EXPLORE THE MATERIAL
1. Using the argparse post, say whether each statement agrees with it: (a) the 'who' subparser takes both a name and an address argument; (b) the asker supports killing animals; (c) the solution recommends set_defaults. Answer each with yes or no and quote the deciding words.
2. Copy out, character for character, everything in the argparse post from "Distinguishing subparser arguments" down to "animal.add_argument('name')".

--- PROVIDED PASSAGE ---

Distinguishing subparser arguments
Pergunta
Ok so If I have a parser like this
example = argparse.ArgumentParser(description='main parser')
example.add_argument('Kill')
subexample = example.add_subparsers()
person = subexample.add_parser('who')
person.add_argument('name')
person.add_argument('address')
animal = subexample.add_parser('what')
animal.add_argument('name')
args = parser.parse_args()
If I use args.name(), what is it going to give me? How can I specify which name I actually want? args.animal.name()? I am unsure, please help. And by the way I don't support killing animals I just didn't have many creative example I could think of.
Solução
Use set_defaults:
import argparse
example = argparse.ArgumentParser(description='main parser')
example.add_argument('Kill')
subexample = example.add_subparsers()

--- INFORMATION SUPPLIED ---

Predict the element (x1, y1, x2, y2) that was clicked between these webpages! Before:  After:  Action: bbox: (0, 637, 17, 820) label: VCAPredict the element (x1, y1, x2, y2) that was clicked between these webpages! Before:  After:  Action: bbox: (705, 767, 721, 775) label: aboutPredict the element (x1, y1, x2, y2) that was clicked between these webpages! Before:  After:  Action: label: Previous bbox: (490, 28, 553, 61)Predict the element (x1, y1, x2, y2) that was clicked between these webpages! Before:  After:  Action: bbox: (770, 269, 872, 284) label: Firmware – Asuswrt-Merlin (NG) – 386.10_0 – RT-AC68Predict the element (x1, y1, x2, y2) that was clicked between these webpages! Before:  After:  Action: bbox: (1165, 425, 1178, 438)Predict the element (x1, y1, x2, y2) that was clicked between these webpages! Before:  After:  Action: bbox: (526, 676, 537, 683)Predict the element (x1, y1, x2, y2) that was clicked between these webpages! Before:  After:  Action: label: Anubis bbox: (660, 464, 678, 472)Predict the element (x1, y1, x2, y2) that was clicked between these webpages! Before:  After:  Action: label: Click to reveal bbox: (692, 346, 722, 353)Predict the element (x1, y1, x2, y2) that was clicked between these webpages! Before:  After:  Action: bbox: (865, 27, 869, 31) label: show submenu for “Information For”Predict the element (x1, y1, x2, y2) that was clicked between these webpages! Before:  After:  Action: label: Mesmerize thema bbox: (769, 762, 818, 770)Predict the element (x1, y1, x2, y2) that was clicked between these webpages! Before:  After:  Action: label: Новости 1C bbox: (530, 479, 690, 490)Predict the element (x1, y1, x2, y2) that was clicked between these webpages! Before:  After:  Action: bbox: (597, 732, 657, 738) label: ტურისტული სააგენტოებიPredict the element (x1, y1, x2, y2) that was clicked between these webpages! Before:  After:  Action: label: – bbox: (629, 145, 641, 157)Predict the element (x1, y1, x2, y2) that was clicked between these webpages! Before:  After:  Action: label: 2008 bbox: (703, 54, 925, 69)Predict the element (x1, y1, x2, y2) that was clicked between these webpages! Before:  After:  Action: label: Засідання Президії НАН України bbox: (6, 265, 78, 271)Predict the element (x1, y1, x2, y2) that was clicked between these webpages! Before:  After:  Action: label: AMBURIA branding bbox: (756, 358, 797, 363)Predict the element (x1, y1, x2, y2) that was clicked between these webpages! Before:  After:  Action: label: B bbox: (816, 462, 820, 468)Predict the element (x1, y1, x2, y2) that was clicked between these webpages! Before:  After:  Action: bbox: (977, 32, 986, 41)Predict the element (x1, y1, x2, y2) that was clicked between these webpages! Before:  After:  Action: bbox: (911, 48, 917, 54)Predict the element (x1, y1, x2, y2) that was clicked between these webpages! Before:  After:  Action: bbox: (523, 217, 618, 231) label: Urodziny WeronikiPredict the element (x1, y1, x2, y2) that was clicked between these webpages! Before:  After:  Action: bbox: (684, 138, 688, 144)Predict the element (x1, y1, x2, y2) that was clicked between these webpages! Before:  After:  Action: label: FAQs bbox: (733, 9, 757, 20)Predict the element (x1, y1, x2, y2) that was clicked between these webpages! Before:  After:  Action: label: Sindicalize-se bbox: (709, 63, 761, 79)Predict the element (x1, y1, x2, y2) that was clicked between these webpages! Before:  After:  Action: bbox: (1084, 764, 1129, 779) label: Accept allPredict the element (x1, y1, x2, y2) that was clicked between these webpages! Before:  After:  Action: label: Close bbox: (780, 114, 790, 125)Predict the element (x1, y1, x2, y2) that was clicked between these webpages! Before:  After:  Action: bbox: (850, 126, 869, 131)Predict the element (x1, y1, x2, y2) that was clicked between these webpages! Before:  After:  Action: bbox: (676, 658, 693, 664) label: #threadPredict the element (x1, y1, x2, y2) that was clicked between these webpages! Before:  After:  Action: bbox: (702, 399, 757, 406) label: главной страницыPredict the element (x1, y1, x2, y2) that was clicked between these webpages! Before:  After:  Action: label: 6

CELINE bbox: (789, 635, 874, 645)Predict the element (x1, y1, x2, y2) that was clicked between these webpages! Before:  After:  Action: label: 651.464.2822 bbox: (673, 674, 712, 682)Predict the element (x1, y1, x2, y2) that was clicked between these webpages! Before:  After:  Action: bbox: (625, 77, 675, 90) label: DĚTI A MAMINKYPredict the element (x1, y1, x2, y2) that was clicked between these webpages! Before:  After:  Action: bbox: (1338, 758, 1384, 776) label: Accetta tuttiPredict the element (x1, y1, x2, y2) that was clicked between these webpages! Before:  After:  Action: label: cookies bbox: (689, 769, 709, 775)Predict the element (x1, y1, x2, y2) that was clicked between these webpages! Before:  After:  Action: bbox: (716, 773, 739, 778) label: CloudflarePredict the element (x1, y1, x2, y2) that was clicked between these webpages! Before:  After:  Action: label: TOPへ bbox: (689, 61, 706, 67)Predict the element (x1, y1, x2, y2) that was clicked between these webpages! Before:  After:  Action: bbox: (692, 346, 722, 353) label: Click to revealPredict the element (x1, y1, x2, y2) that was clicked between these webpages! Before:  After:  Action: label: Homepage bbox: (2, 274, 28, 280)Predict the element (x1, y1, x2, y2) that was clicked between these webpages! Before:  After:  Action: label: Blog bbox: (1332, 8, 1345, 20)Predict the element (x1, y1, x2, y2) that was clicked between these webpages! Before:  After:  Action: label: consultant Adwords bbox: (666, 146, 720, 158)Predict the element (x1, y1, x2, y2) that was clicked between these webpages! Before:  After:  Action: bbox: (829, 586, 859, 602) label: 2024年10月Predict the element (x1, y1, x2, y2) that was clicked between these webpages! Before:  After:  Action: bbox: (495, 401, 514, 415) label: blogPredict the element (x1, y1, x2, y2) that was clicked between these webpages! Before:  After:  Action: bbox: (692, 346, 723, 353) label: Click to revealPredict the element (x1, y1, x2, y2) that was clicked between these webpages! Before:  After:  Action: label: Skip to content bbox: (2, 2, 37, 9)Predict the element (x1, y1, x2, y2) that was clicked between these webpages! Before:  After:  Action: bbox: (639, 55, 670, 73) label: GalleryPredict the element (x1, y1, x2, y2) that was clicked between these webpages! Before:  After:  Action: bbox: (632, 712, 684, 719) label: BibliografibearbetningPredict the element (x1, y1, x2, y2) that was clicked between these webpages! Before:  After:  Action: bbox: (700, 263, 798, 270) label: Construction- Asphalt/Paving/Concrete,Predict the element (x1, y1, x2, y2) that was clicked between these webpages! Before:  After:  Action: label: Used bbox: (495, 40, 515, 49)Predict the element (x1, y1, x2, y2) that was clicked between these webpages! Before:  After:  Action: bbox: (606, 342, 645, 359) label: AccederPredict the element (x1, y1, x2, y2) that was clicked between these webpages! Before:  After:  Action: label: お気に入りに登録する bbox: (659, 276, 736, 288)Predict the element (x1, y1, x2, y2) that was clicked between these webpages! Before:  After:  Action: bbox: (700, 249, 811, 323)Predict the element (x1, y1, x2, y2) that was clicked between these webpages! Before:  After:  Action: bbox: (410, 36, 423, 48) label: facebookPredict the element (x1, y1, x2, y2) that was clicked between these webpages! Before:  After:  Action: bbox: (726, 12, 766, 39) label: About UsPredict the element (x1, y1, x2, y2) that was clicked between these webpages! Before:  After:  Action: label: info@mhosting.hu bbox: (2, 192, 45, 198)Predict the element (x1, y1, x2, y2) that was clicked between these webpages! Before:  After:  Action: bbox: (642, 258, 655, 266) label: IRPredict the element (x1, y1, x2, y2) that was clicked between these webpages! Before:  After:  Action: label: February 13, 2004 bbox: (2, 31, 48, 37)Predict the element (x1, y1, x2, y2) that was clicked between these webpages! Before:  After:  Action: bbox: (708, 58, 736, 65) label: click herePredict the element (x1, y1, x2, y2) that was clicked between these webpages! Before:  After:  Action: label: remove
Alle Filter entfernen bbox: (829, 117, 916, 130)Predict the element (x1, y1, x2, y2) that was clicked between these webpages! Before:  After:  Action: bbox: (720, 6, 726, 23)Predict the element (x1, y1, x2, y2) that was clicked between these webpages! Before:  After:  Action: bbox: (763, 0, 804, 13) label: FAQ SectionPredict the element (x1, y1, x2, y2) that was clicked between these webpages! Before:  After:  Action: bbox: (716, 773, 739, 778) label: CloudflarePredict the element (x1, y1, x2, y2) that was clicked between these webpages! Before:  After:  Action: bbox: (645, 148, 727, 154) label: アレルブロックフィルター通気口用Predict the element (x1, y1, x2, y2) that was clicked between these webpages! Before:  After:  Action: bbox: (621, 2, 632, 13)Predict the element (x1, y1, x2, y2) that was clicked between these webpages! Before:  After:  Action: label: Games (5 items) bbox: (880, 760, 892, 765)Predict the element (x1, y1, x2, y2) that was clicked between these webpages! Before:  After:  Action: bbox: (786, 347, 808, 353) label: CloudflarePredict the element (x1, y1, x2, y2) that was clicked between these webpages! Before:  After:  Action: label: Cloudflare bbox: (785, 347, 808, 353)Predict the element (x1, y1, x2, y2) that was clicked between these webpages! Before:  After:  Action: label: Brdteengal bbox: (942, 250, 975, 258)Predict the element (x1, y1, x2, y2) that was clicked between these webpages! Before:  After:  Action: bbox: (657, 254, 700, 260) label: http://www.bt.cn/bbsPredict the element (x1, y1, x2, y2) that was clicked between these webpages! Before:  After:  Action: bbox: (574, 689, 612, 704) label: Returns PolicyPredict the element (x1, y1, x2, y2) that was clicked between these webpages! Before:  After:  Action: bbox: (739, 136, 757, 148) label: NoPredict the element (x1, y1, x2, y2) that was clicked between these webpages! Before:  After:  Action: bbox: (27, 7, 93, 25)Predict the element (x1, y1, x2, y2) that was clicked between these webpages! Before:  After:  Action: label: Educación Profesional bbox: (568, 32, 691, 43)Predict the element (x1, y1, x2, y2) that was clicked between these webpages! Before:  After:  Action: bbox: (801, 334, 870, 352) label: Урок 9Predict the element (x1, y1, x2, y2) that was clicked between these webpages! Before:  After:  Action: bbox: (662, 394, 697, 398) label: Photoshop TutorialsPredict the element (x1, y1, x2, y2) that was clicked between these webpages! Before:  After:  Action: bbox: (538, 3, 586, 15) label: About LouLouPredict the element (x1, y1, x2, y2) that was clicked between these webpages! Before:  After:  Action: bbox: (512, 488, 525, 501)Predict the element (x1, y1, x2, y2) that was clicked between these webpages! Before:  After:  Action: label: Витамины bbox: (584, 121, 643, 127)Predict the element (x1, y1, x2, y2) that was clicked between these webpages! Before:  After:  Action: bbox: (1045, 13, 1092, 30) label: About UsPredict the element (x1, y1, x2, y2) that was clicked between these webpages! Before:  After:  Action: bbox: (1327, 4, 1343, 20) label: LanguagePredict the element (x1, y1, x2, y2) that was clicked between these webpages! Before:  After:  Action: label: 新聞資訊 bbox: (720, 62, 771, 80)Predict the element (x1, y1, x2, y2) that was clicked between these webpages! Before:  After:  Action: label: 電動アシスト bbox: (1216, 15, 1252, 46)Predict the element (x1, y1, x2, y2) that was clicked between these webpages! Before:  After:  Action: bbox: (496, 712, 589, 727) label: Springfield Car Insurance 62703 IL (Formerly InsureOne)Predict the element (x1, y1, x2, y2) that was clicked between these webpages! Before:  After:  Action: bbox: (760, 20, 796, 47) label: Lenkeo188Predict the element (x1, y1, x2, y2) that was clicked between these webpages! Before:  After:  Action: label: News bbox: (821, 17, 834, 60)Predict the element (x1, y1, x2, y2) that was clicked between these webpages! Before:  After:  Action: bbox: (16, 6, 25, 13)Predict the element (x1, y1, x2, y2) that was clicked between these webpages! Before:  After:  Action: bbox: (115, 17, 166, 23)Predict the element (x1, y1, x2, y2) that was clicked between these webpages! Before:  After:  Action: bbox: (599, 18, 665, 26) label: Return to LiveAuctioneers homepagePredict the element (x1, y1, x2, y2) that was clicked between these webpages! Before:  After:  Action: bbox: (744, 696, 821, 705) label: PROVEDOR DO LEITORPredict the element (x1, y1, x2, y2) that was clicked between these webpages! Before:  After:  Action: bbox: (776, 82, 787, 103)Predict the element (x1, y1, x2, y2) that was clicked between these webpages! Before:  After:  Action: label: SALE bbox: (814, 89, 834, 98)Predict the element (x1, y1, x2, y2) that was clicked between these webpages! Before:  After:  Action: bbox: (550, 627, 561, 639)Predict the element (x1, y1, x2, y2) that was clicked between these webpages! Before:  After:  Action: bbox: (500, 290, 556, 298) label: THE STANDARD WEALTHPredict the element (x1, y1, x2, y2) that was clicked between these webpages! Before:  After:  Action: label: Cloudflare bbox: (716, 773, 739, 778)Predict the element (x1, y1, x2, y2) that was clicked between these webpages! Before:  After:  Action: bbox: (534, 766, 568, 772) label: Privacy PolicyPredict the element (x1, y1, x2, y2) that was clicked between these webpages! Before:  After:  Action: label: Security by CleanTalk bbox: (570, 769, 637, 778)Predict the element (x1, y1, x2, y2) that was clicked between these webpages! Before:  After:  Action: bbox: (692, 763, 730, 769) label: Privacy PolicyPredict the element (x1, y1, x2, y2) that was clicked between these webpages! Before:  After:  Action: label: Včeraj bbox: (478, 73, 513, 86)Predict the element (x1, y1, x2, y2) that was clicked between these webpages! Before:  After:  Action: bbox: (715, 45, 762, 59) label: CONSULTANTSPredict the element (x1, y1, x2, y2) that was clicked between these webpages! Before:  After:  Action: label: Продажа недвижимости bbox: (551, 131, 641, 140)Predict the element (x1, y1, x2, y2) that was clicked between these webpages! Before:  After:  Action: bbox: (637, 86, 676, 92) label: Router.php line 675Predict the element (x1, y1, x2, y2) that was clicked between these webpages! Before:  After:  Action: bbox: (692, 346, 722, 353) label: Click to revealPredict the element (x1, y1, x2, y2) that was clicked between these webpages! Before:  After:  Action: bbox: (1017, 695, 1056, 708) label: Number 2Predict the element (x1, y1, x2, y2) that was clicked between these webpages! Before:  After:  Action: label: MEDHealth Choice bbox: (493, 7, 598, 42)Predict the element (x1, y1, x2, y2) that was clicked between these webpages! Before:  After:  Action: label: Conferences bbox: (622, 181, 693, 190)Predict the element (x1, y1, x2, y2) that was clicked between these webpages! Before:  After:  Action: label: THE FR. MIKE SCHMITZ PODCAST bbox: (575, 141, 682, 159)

---

TASK-BY-TASK OUTPUTS
1.
(a) Yes: "person.add_argument('name')" and "person.add_argument('address')"
(b) No: "I don't support killing animals"
(c) Yes: "Use set_defaults:"

2.
Distinguishing subparser arguments
Pergunta
Ok so If I have a parser like this
example = argparse.ArgumentParser(description='main parser')
example.add_argument('Kill')
subexample = example.add_subparsers()
person = subexample.add_parser('who')
person.add_argument('name')
person.add_argument('address')
animal = subexample.add_parser('what')
animal.add_argument('name')